§ Task to carry out:
Put the material from the line with "Toggle 'Punten op center plaatsen' checkbox" to the line with "Click blue square beside Achat label", both included, into a Markdown table with the columns Row and Line, skipping blank lines. Leave the pictures out.

§ Extracted material:
==*==

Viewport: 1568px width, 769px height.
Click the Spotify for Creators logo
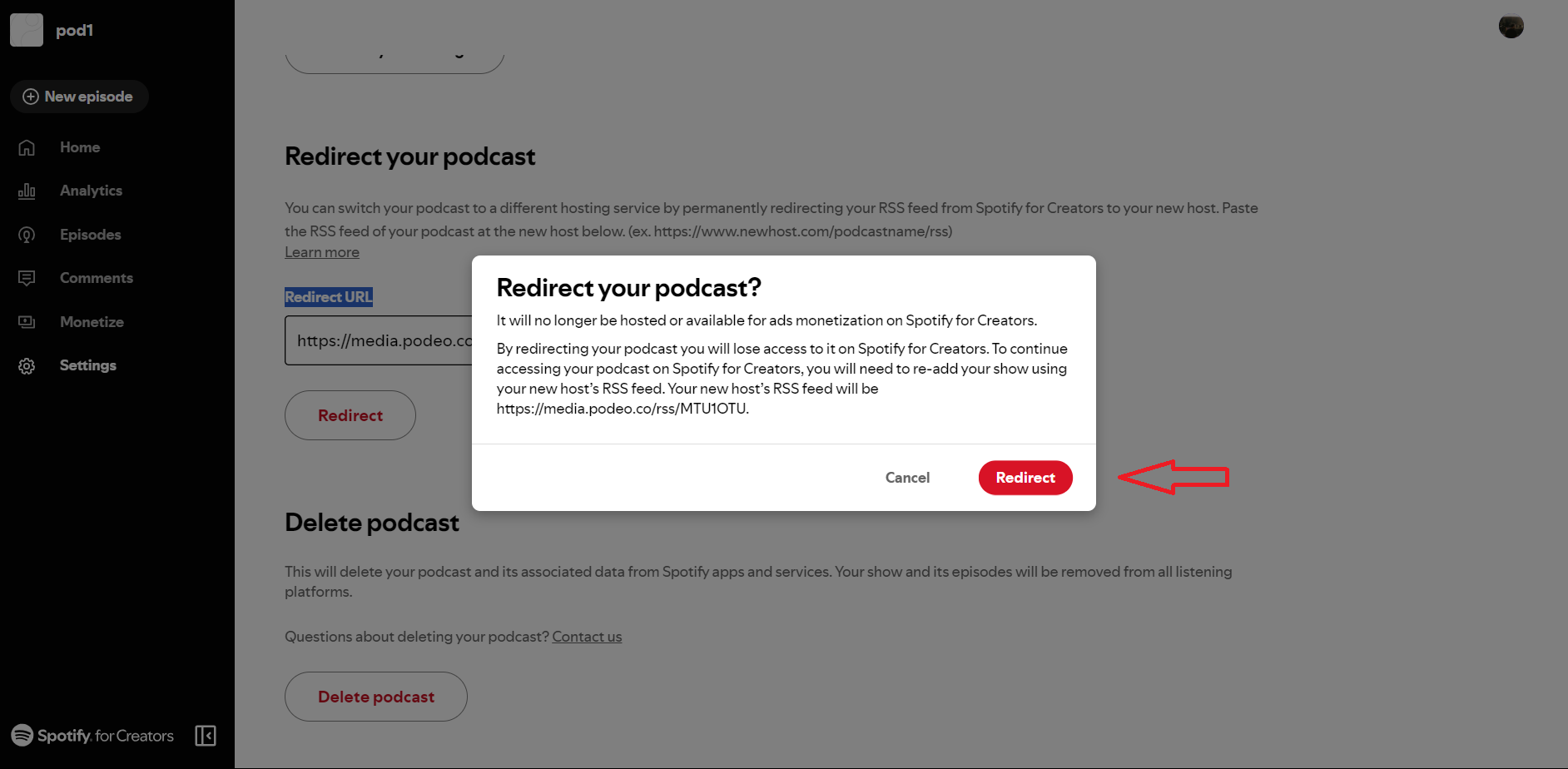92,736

==*==

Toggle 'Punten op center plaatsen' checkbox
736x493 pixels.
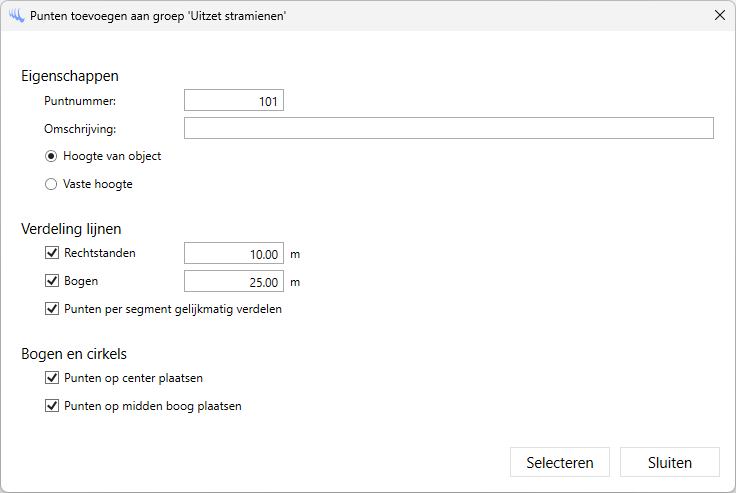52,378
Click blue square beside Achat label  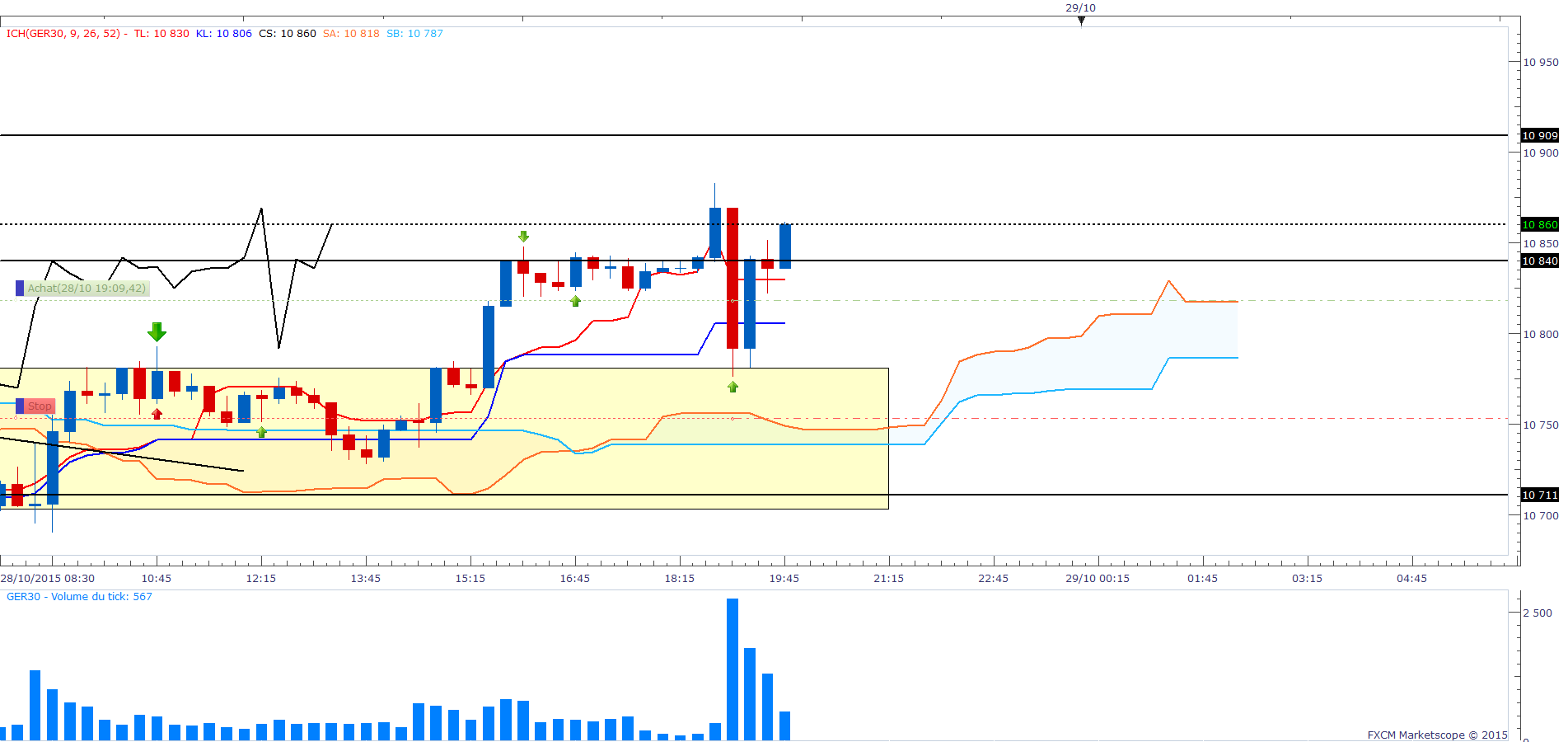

==*==

§ The response:
| Row | Line |
|---|---|
| 1 | Toggle 'Punten op center plaatsen' checkbox |
| 2 | 736x493 pixels. |
| 3 | 52,378 |
| 4 | Click blue square beside Achat label   |